ATLANTA — As baseball’s legal process takes over in the Carlos Zambrano saga Monday, the overriding question still unanswered since Friday is what the guy was thinking when he packed up and left during the game — what made him tell clubhouse personnel he was retiring?

Those closest to him among staff and teammates say he has not returned calls or texts since the incident. His agent, Barry Praver, is in full damage-control mode, handpicking media perceived as sympathetic to deliver the Zambrano camp’s spin, even changing details as new facts are discovered and reported.

Praver, who told ESPN a formal players-union grievance will be filed Monday to fight Zambrano’s 30-day suspension without pay, has not returned repeated messages left by the Sun-Times.

He told one outlet that Zambrano returned to the clubhouse within two hours after leaving to return his belongings. And after the Cubs publicly disputed that — many players scoffing as they watched that televised report in the clubhouse Sunday — Praver told another outlet Zambrano didn’t return but had someone else take his stuff back.


Zambrano is gone. The rest of the team has barely paused in going 2-for-2 since he left, including a 6-5 comeback victory Sunday over the Atlanta Braves.

And nobody seems to know what made him pull this latest stunt.

Could the extreme actions by a frustrated Zambrano have been triggered by the confrontation he had in the clubhouse with teammate Alfonso Soriano minutes after he was ejected for trying to hit Atlanta’s Chipper Jones with a pitch Friday night?

Could it be the result of something building up as the once-dominant pitcher finds it increasingly difficult to perform at a high level — the feeling of ‘‘stealing money because he’s not producing’’ that his friend Sox manager Ozzie Guillen said he shared with Guillen’s family?

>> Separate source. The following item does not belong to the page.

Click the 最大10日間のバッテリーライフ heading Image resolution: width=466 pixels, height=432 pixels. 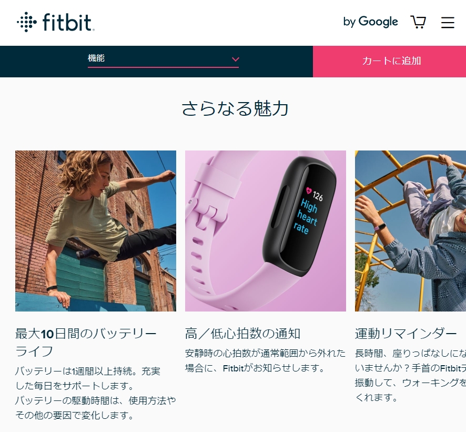click(86, 343)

One of the last conversations Zambrano had with any of his teammates before leaving Friday was a one-sided argument with Soriano.

‘‘I told him what he did was wrong,’’ Soriano told the Sun-Times on Sunday, confirming a report attributed to an unnamed source.

After Zambrano was ejected in the fifth inning, Soriano went into the clubhouse once the half-inning ended and confronted Zambrano.

‘‘We are human. We are not machines. He had a bad day, but you’re not supposed to hit some guy because they hit [home runs off] you,’’ Soriano said. ‘‘Now you put [your] hitters in a tough position because maybe sooner or later they want to hit one of us. That’s what I said to him. And I’m surprised they haven’t hit nobody yet.’’

Zambrano’s response was not a lengthy one, Soriano said.

‘‘He was angry, and at the same time I think more frustrated,’’ he said. ‘‘I just said it, and he told me one word that I don’t want to say because he’s frustrated.’’

Soriano, due up fifth that inning, returned to the dugout soon after.

‘‘Then I come up [to the clubhouse] in the seventh to see video of my at-bat, and I see him dressed up,’’ Soriano said. ‘‘I see him like ready to go, but I thought maybe he’d wait for the media, and he’d want to explain what happened. I never even thought he might leave. When the game was over, I come in the room, and he’s not here.’’

Guillen, who said he hasn’t talked to Zambrano since the incident, said Sunday, ‘‘He told my family he feels like he’s stealing money because he’s not producing. Maybe that’s why he did it. People don’t understand what he feels. He just wants to compete. The passion and love for the game come out.’’

Soriano said he hasn’t talked to Zambrano or seen him since and remains puzzled over why any 30-year-old ballplayer would pack up and say he’s retiring after one rough game.

‘‘You see all the people who want to be like we are, who want to be big-league players,’’ Soriano said, ‘‘and you [throw it away]? Come on, you got to be smarter [than that].

‘‘He’s not a bad person. I mean, the attitude that he has in the game, that makes everybody tired because it’s not one, it’s not two. At least every year, he does something that hurts the team. . . . He’s got to calm down his emotions in the game.’’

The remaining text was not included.